Effective population sizes

The Bayesian skyline results show that the female effective population size increased until approximately 110 to 300 years ago (applying the maximum and minimum mutation rates, respectively), at which point it started to decrease with a steep decline that started about 30 to 110 years ago (applying the maximum and minimum rates, respectively), both estimates including the time of foundation of the breed (Fig. 2a). When samples from only the Finnhorse breeding sections were analysed, the steep decline was more pronounced, and during the last 50 years, the female effective population size almost halved from 18,200 (8700 with the maximum rate) individuals to 9900 (2800 with the maximum rate) individuals (Fig. 2b). The current female effective population size of the Finnhorse breed that is estimated from the complete data, including the individuals that are not in the studbook, is equal to 17,200 (4900 with the maximum rate) individuals.

Fig. 2

Skyline plots of the female effective population sizes of the Finnhorses based on a mutation rate of 2.9 × 10−6 a for all the horses of the four breeding sections and those not registered in the studbook horses combined together and b for only the horses of the four breeding sections

The effective population sizes estimated from the SNP data using SNeP were small, i.e. only 45 for trotters, 56 for riding horses, 43 for pony-sized horses, 52 for draught horses and 49 for horses that are not registered in the studbook. The effective population size for the entire Finnhorse data was equal to 161, and for the whole SNP data, i.e. including all the other breeds, 205. All the horses of the Finnhorse breeding sections as well as the horses that are not in the studbook showed a decline in effective population size over the complete estimated time period of 1000 generations.

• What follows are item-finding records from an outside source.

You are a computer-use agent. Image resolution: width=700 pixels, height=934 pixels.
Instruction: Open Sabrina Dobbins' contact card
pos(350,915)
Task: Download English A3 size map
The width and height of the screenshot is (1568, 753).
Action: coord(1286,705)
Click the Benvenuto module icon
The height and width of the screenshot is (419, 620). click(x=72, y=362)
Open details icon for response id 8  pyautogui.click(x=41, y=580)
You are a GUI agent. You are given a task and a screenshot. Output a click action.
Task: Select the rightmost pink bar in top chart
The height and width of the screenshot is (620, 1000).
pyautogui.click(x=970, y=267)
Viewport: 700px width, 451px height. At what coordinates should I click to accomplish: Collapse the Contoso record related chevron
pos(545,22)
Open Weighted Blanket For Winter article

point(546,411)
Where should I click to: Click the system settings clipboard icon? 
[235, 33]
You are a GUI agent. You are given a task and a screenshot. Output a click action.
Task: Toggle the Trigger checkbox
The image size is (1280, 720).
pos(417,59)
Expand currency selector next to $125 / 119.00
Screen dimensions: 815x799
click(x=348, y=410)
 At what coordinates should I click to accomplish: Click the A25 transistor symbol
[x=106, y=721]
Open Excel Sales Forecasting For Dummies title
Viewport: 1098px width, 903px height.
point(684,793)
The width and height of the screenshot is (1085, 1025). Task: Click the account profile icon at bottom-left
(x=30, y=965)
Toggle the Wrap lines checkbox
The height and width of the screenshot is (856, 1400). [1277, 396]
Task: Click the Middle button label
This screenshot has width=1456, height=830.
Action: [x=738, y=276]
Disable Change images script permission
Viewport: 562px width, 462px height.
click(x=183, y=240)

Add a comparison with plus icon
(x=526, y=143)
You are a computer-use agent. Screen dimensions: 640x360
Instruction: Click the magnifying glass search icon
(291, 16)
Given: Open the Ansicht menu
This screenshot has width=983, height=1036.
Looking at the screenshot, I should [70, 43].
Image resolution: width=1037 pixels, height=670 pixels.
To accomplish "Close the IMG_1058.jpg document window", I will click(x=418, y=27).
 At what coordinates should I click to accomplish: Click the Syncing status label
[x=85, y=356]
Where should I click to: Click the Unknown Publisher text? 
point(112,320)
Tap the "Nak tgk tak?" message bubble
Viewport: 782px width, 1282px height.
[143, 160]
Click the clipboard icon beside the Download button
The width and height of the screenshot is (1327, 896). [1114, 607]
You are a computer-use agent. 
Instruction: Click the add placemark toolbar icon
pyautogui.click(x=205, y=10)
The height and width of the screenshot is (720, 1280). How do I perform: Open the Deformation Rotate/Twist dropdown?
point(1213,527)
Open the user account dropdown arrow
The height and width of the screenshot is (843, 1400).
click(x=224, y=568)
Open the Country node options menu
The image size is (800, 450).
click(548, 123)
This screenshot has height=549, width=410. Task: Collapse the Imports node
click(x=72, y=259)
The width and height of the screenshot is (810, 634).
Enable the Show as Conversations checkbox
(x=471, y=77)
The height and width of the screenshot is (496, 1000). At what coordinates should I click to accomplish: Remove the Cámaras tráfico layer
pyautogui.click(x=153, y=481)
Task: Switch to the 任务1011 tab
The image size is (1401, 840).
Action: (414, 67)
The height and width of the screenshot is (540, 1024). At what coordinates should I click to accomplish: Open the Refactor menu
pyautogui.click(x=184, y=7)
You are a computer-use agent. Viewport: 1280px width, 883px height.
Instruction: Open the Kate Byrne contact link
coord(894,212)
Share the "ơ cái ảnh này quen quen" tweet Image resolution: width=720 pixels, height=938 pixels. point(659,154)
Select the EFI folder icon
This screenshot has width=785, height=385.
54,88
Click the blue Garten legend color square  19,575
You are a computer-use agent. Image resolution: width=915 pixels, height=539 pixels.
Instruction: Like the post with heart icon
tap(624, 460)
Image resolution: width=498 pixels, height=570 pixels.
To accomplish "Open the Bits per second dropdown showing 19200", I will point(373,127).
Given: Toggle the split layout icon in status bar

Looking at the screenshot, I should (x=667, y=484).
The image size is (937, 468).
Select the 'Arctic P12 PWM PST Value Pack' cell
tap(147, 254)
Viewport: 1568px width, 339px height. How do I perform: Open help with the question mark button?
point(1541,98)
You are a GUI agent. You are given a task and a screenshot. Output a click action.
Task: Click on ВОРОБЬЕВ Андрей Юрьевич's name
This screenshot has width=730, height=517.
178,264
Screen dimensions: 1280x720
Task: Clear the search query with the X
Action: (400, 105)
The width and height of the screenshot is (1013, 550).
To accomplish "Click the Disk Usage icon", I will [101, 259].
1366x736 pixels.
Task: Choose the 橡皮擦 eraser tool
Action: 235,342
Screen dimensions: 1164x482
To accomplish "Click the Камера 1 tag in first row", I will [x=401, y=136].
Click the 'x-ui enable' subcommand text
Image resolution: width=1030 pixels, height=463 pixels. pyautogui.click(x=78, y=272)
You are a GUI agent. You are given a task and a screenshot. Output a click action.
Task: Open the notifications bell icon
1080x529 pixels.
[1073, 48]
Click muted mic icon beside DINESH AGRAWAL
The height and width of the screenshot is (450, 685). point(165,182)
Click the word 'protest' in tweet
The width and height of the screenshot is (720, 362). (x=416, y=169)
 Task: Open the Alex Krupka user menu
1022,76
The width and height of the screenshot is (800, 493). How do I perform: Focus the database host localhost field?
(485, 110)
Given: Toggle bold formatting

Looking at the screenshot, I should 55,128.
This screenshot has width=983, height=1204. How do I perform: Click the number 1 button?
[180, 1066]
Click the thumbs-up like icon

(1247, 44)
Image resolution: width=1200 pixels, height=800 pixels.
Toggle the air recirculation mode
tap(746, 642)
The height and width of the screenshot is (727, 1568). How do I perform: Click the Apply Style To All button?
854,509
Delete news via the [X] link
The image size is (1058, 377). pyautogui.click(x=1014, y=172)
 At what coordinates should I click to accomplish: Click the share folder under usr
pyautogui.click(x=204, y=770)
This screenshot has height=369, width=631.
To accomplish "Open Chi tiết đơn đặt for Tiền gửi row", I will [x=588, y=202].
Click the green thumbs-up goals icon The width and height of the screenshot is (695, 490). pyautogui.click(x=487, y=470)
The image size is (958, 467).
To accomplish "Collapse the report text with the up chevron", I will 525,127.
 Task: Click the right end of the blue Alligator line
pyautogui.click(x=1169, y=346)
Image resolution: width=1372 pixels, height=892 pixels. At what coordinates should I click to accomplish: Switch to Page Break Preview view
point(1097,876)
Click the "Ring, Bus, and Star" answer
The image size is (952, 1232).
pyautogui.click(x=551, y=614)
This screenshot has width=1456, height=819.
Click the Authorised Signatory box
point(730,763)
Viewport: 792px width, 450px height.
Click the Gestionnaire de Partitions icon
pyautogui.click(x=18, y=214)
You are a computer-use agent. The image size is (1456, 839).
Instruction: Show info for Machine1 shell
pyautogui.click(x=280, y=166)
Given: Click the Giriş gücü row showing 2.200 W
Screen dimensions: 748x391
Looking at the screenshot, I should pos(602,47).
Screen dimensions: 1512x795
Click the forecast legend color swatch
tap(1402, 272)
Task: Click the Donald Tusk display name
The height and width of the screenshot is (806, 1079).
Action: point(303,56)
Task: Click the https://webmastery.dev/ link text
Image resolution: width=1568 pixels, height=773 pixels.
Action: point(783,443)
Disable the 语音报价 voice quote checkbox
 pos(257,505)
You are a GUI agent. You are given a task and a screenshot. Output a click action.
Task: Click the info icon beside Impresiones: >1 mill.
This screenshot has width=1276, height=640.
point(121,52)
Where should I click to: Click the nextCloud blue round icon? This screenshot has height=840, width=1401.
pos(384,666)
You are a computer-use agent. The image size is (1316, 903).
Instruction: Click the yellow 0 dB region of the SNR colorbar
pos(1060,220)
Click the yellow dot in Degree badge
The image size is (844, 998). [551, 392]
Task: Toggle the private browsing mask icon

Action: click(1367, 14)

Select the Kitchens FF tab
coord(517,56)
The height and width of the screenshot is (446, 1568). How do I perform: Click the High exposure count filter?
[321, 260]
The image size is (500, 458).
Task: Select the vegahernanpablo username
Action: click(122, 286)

When the complete data was considered, the decline began slightly later, about 900 generations ago (Fig. 3).

Fig. 3

Effective population sizes estimated from SNP data

Genetic differentiation

In the mitochondrial DNA dataset, the pairwise ΦST-values were significant between riding horses versus trotters and draught horses, and between pony-sized horses versus trotters and draught horses. We detected no differentiation between trotters and draught horses or between pony-sized horses and riding horses (Table 4). For the SNP data, Evanno’s ΔK suggested that a value of 2 was the best number of genetic clusters, which separated the Finnhorses from the mixed breed group (Fig. 4). Similarly, the principal components analysis supported the separation between Finnhorses and the other breeds (Fig. 5a). Among the Finnhorse breeding sections, trotters and pony-sized horses are separated along the x-axis (Fig. 5b), but this is not clearly reflected by the FST-values. The highest values were between the draught-type Finnhorses and all other groups, whereas the lowest values were between the riding and pony-sized Finnhorses (Table 4).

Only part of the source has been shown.